Activity
I'd like the data below restated word for word, with the pictures left out.

[Start of Attachment]

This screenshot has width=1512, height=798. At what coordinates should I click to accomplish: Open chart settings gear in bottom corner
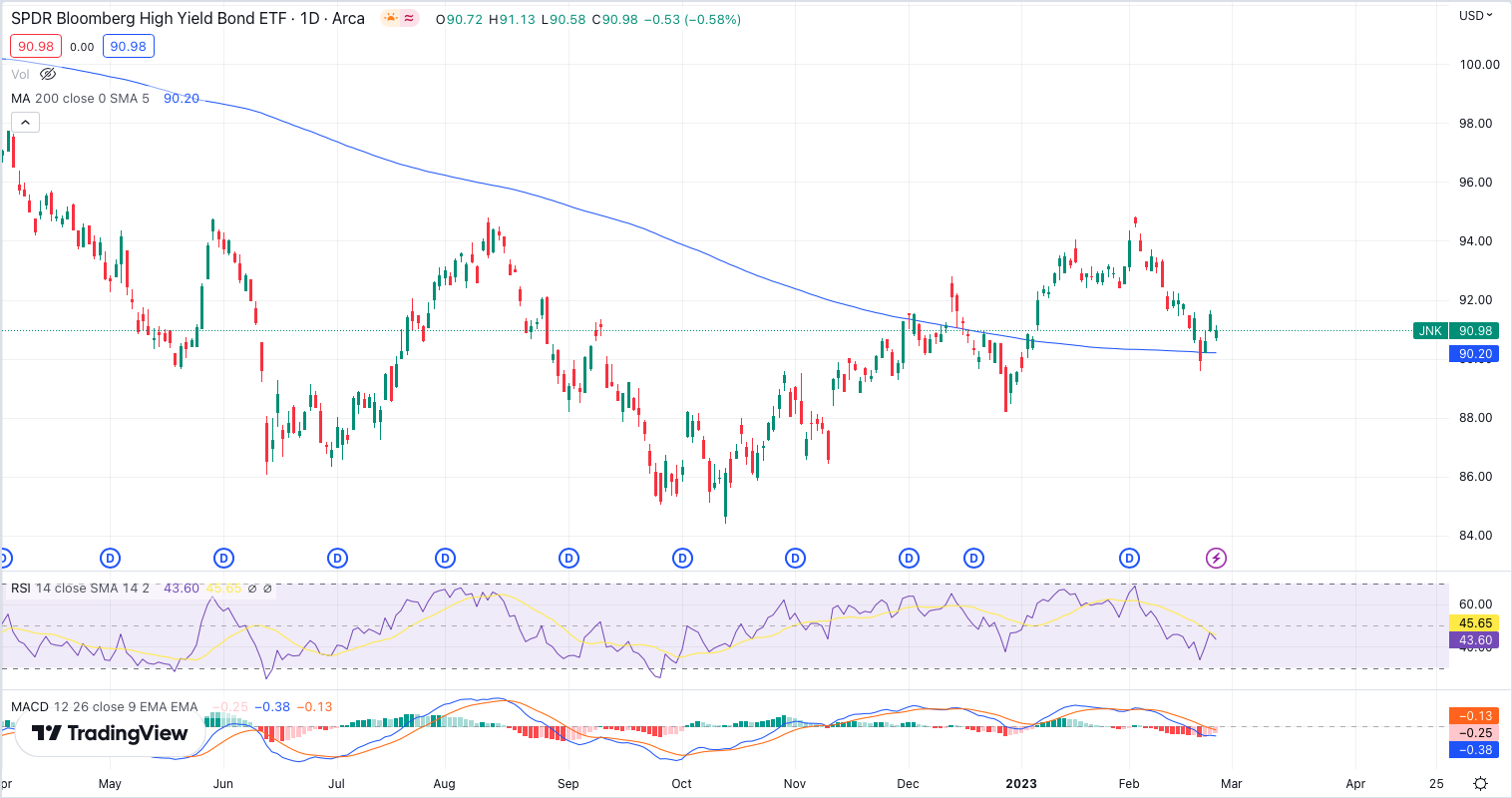1481,783
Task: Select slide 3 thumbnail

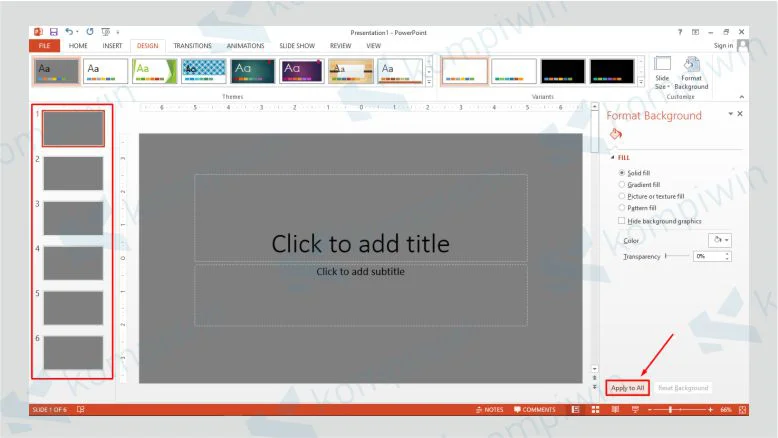Action: 73,218
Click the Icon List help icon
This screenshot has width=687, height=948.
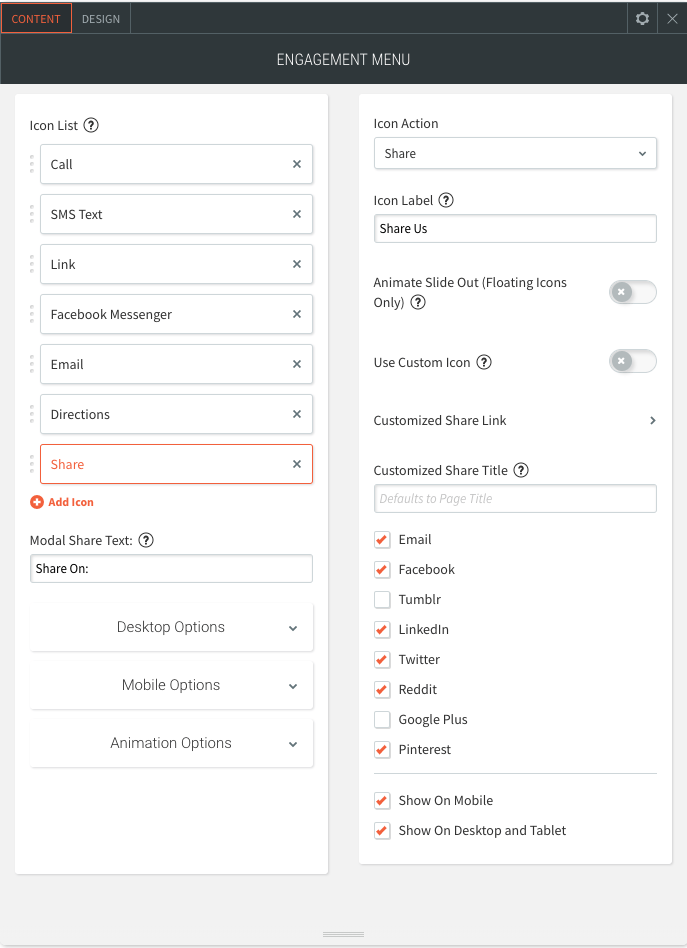point(91,125)
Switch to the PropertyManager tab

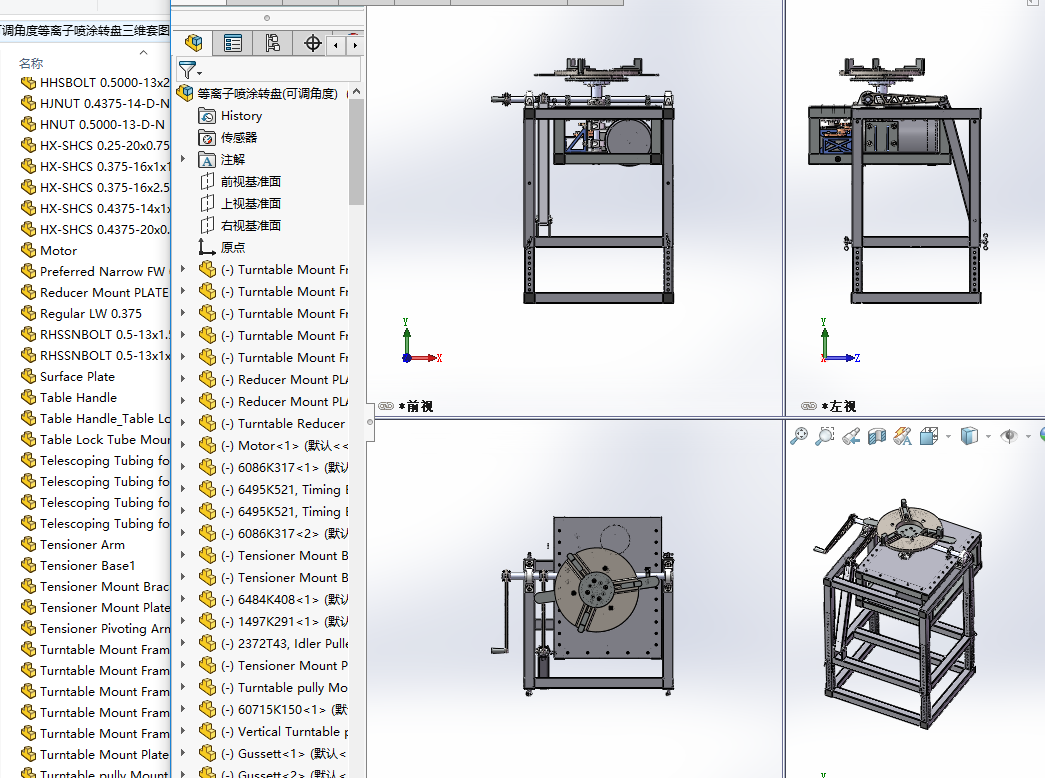233,43
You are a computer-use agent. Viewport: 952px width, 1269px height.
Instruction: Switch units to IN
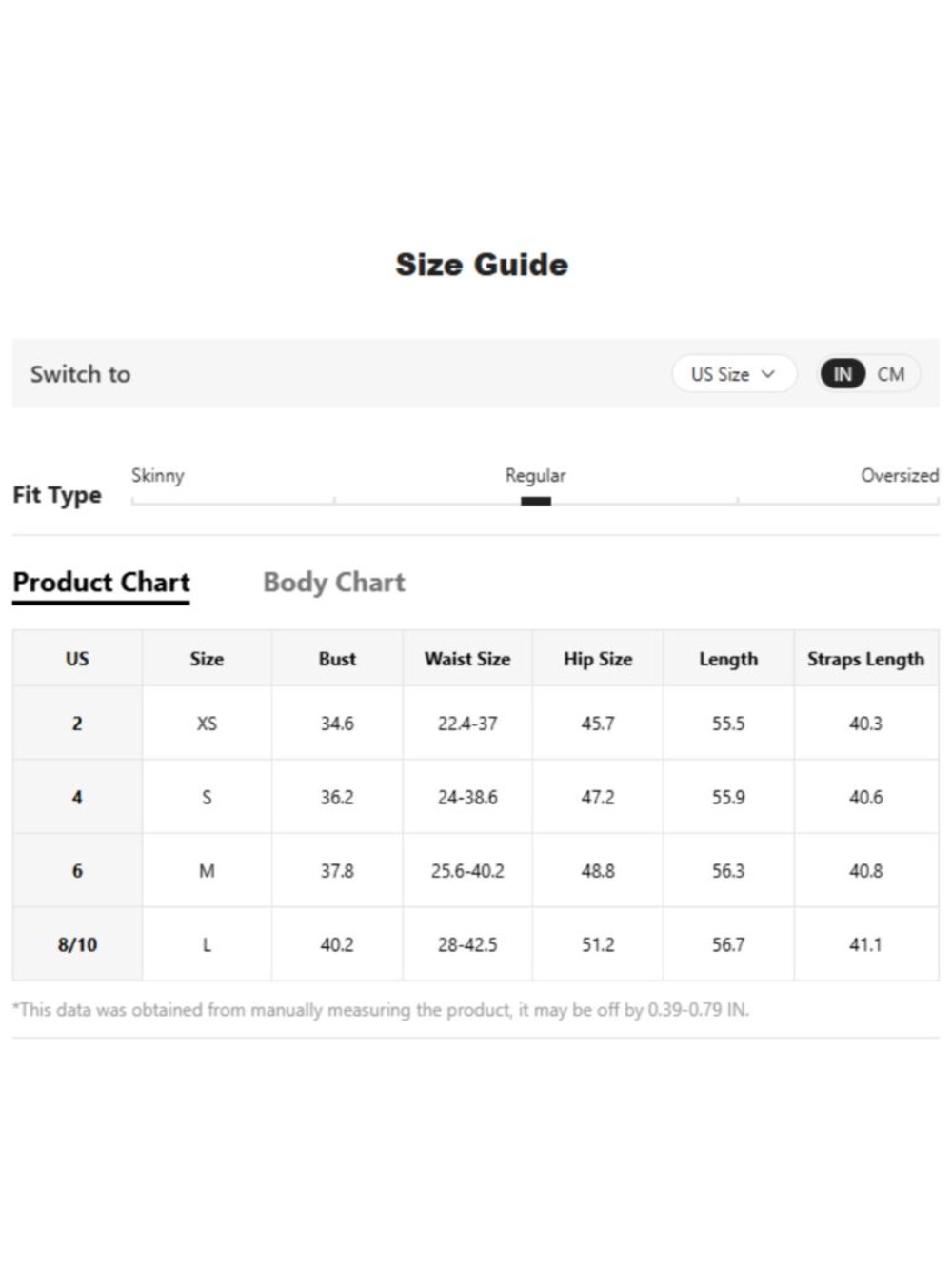tap(843, 374)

[End of Attachment]

Your solution
This screenshot has width=1512, height=798. At what coordinates should I click to accomplish: Open chart settings gear in bottom corner
1481,783
Task: Select slide 3 thumbnail

Action: 73,218
Click the Icon List help icon
This screenshot has width=687, height=948.
point(91,125)
Switch to the PropertyManager tab

233,43
You are a computer-use agent. Viewport: 952px width, 1269px height.
Instruction: Switch units to IN
tap(843, 374)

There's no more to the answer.